TO DO: Can you edit the items below so that each "Locate an element on the page" becomes "Find an element on the page" and nothing else changes?

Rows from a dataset
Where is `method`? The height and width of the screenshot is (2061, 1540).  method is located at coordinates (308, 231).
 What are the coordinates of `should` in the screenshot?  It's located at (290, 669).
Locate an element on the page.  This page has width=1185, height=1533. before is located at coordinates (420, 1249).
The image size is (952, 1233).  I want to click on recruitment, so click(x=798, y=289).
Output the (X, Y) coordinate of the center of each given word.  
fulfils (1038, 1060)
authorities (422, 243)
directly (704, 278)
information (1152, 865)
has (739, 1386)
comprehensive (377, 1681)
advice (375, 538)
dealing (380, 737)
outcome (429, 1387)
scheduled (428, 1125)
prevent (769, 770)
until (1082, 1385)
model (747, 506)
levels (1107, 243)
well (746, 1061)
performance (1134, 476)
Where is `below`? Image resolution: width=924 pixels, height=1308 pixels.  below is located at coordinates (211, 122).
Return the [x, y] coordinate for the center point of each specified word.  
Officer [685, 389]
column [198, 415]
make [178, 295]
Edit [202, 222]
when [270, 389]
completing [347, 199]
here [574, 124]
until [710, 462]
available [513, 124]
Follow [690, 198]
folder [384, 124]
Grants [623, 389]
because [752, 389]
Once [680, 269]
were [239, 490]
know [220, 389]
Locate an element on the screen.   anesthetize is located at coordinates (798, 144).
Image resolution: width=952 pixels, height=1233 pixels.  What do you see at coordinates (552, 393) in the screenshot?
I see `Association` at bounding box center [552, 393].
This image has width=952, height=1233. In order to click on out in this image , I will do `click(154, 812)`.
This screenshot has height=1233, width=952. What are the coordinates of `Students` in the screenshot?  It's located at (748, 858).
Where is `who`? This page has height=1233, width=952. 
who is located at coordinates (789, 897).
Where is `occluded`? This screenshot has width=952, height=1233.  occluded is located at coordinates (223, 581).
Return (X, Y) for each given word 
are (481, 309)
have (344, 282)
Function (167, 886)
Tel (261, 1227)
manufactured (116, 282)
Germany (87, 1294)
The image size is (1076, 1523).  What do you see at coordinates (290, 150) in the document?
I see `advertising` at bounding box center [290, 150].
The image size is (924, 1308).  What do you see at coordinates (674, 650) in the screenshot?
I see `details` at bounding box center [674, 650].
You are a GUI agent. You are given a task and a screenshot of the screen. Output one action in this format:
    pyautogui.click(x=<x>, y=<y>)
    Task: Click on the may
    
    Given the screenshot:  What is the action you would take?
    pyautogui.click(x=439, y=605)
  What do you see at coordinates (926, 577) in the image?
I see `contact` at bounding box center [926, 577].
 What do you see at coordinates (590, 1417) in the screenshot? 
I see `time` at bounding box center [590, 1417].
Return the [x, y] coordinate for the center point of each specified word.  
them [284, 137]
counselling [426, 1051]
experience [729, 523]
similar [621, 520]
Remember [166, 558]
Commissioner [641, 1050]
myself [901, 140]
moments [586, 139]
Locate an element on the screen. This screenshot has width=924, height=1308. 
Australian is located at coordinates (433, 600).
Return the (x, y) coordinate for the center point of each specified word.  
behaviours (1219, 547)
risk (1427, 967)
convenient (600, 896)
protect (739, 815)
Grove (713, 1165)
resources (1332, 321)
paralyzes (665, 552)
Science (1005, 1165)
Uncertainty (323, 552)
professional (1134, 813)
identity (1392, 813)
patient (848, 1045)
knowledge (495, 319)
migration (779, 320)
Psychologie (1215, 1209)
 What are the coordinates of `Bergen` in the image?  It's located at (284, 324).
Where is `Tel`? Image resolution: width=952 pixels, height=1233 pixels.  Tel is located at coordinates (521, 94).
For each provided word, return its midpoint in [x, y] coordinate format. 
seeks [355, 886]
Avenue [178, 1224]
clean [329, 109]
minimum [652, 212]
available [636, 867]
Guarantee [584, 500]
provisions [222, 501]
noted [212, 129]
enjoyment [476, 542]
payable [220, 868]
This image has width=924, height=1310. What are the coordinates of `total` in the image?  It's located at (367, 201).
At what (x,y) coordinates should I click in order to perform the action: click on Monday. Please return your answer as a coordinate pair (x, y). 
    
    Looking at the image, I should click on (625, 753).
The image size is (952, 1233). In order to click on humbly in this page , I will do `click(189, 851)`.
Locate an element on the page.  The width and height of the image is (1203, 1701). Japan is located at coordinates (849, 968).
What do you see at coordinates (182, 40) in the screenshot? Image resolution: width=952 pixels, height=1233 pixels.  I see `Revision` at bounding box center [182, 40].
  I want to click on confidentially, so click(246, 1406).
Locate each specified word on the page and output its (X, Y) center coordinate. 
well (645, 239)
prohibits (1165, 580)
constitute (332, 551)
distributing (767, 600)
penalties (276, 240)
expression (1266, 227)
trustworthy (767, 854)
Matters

SOLUTION TO THIS EXERCISE:
Where is `method`? The height and width of the screenshot is (2061, 1540).  method is located at coordinates (308, 231).
 What are the coordinates of `should` in the screenshot?  It's located at (290, 669).
Find an element on the page.  This page has width=1185, height=1533. before is located at coordinates (420, 1249).
The image size is (952, 1233).  I want to click on recruitment, so click(x=798, y=289).
Output the (X, Y) coordinate of the center of each given word.  
fulfils (1038, 1060)
authorities (422, 243)
directly (704, 278)
information (1152, 865)
has (739, 1386)
comprehensive (377, 1681)
advice (375, 538)
dealing (380, 737)
outcome (429, 1387)
scheduled (428, 1125)
prevent (769, 770)
until (1082, 1385)
model (747, 506)
levels (1107, 243)
well (746, 1061)
performance (1134, 476)
Where is `below`? Image resolution: width=924 pixels, height=1308 pixels.  below is located at coordinates (211, 122).
Return the [x, y] coordinate for the center point of each specified word.  
Officer [685, 389]
column [198, 415]
make [178, 295]
Edit [202, 222]
when [270, 389]
completing [347, 199]
here [574, 124]
until [710, 462]
available [513, 124]
Follow [690, 198]
folder [384, 124]
Grants [623, 389]
because [752, 389]
Once [680, 269]
were [239, 490]
know [220, 389]
Locate an element on the screen.   anesthetize is located at coordinates (798, 144).
Image resolution: width=952 pixels, height=1233 pixels.  What do you see at coordinates (552, 393) in the screenshot?
I see `Association` at bounding box center [552, 393].
This image has width=952, height=1233. In order to click on out in this image , I will do `click(154, 812)`.
This screenshot has height=1233, width=952. What are the coordinates of `Students` in the screenshot?  It's located at (748, 858).
Where is `who`? This page has height=1233, width=952. 
who is located at coordinates (789, 897).
Where is `occluded`? This screenshot has width=952, height=1233.  occluded is located at coordinates (223, 581).
Return (X, Y) for each given word 
are (481, 309)
have (344, 282)
Function (167, 886)
Tel (261, 1227)
manufactured (116, 282)
Germany (87, 1294)
The image size is (1076, 1523).  What do you see at coordinates (290, 150) in the document?
I see `advertising` at bounding box center [290, 150].
The image size is (924, 1308).  What do you see at coordinates (674, 650) in the screenshot?
I see `details` at bounding box center [674, 650].
You are a GUI agent. You are given a task and a screenshot of the screen. Output one action in this format:
    pyautogui.click(x=<x>, y=<y>)
    Task: Click on the may
    
    Given the screenshot:  What is the action you would take?
    pyautogui.click(x=439, y=605)
  What do you see at coordinates (926, 577) in the image?
I see `contact` at bounding box center [926, 577].
 What do you see at coordinates (590, 1417) in the screenshot? 
I see `time` at bounding box center [590, 1417].
Return the [x, y] coordinate for the center point of each specified word.  
them [284, 137]
counselling [426, 1051]
experience [729, 523]
similar [621, 520]
Remember [166, 558]
Commissioner [641, 1050]
myself [901, 140]
moments [586, 139]
Locate an element on the screen. This screenshot has width=924, height=1308. 
Australian is located at coordinates (433, 600).
Return the (x, y) coordinate for the center point of each specified word.  
behaviours (1219, 547)
risk (1427, 967)
convenient (600, 896)
protect (739, 815)
Grove (713, 1165)
resources (1332, 321)
paralyzes (665, 552)
Science (1005, 1165)
Uncertainty (323, 552)
professional (1134, 813)
identity (1392, 813)
patient (848, 1045)
knowledge (495, 319)
migration (779, 320)
Psychologie (1215, 1209)
 What are the coordinates of `Bergen` in the image?  It's located at (284, 324).
Where is `Tel`? Image resolution: width=952 pixels, height=1233 pixels.  Tel is located at coordinates (521, 94).
For each provided word, return its midpoint in [x, y] coordinate format. 
seeks [355, 886]
Avenue [178, 1224]
clean [329, 109]
minimum [652, 212]
available [636, 867]
Guarantee [584, 500]
provisions [222, 501]
noted [212, 129]
enjoyment [476, 542]
payable [220, 868]
This image has width=924, height=1310. What are the coordinates of `total` in the image?  It's located at (367, 201).
At what (x,y) coordinates should I click in order to perform the action: click on Monday. Please return your answer as a coordinate pair (x, y). 
    
    Looking at the image, I should click on (625, 753).
The image size is (952, 1233). In order to click on humbly in this page , I will do `click(189, 851)`.
Find an element on the page.  The width and height of the image is (1203, 1701). Japan is located at coordinates (849, 968).
What do you see at coordinates (182, 40) in the screenshot? Image resolution: width=952 pixels, height=1233 pixels.  I see `Revision` at bounding box center [182, 40].
  I want to click on confidentially, so click(246, 1406).
Locate each specified word on the page and output its (X, Y) center coordinate. 
well (645, 239)
prohibits (1165, 580)
constitute (332, 551)
distributing (767, 600)
penalties (276, 240)
expression (1266, 227)
trustworthy (767, 854)
Matters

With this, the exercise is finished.